ABOUT THIS EXERCISE:
However many lines the data holds, transcribe them all exactly.

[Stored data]
#####

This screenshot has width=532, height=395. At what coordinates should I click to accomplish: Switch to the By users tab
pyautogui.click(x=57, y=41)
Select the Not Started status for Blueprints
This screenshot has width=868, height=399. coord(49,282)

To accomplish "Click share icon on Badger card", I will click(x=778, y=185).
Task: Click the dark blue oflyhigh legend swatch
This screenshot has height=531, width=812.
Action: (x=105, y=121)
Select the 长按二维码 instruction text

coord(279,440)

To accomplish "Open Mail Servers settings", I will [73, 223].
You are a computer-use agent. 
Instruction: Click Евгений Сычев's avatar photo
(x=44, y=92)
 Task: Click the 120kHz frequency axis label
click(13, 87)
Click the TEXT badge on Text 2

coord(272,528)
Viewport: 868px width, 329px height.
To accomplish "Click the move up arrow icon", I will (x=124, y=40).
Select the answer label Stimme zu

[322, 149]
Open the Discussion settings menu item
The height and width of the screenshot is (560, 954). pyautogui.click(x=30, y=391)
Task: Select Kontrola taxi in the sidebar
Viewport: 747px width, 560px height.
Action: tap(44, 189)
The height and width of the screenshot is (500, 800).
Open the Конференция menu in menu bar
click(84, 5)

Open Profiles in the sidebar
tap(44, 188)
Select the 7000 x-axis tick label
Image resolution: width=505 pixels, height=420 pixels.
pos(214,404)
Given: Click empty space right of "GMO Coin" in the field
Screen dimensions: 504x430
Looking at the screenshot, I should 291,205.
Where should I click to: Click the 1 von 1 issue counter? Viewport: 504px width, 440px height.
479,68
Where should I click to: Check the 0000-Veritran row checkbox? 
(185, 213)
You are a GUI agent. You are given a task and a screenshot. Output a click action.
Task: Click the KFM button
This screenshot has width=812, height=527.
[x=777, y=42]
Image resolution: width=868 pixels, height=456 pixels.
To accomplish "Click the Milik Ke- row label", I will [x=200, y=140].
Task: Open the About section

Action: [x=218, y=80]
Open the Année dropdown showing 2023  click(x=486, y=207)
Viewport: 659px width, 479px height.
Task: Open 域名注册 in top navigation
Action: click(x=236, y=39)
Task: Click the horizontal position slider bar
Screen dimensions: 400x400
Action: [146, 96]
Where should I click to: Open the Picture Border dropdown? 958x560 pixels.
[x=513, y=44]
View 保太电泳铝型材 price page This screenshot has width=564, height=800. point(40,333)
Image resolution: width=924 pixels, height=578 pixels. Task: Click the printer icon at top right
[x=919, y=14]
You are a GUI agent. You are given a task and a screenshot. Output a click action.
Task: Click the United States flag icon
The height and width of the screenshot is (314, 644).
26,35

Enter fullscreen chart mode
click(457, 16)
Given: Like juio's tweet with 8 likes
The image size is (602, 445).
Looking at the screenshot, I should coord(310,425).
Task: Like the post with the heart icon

#####

TASK RESPONSE:
This screenshot has width=532, height=395. At what coordinates should I click to accomplish: Switch to the By users tab
pyautogui.click(x=57, y=41)
Select the Not Started status for Blueprints
This screenshot has width=868, height=399. coord(49,282)

To accomplish "Click share icon on Badger card", I will click(x=778, y=185).
Task: Click the dark blue oflyhigh legend swatch
This screenshot has height=531, width=812.
Action: (x=105, y=121)
Select the 长按二维码 instruction text

coord(279,440)

To accomplish "Open Mail Servers settings", I will [73, 223].
You are a computer-use agent. 
Instruction: Click Евгений Сычев's avatar photo
(x=44, y=92)
 Task: Click the 120kHz frequency axis label
click(13, 87)
Click the TEXT badge on Text 2

coord(272,528)
Viewport: 868px width, 329px height.
To accomplish "Click the move up arrow icon", I will (x=124, y=40).
Select the answer label Stimme zu

[322, 149]
Open the Discussion settings menu item
The height and width of the screenshot is (560, 954). pyautogui.click(x=30, y=391)
Task: Select Kontrola taxi in the sidebar
Viewport: 747px width, 560px height.
Action: tap(44, 189)
The height and width of the screenshot is (500, 800).
Open the Конференция menu in menu bar
click(84, 5)

Open Profiles in the sidebar
tap(44, 188)
Select the 7000 x-axis tick label
Image resolution: width=505 pixels, height=420 pixels.
pos(214,404)
Given: Click empty space right of "GMO Coin" in the field
Screen dimensions: 504x430
Looking at the screenshot, I should 291,205.
Where should I click to: Click the 1 von 1 issue counter? Viewport: 504px width, 440px height.
479,68
Where should I click to: Check the 0000-Veritran row checkbox? 
(185, 213)
You are a GUI agent. You are given a task and a screenshot. Output a click action.
Task: Click the KFM button
This screenshot has width=812, height=527.
[x=777, y=42]
Image resolution: width=868 pixels, height=456 pixels.
To accomplish "Click the Milik Ke- row label", I will [x=200, y=140].
Task: Open the About section

Action: [x=218, y=80]
Open the Année dropdown showing 2023  click(x=486, y=207)
Viewport: 659px width, 479px height.
Task: Open 域名注册 in top navigation
Action: click(x=236, y=39)
Task: Click the horizontal position slider bar
Screen dimensions: 400x400
Action: [146, 96]
Where should I click to: Open the Picture Border dropdown? 958x560 pixels.
[x=513, y=44]
View 保太电泳铝型材 price page This screenshot has width=564, height=800. point(40,333)
Image resolution: width=924 pixels, height=578 pixels. Task: Click the printer icon at top right
[x=919, y=14]
You are a GUI agent. You are given a task and a screenshot. Output a click action.
Task: Click the United States flag icon
The height and width of the screenshot is (314, 644).
26,35

Enter fullscreen chart mode
click(457, 16)
Given: Like juio's tweet with 8 likes
The image size is (602, 445).
Looking at the screenshot, I should coord(310,425).
Task: Like the post with the heart icon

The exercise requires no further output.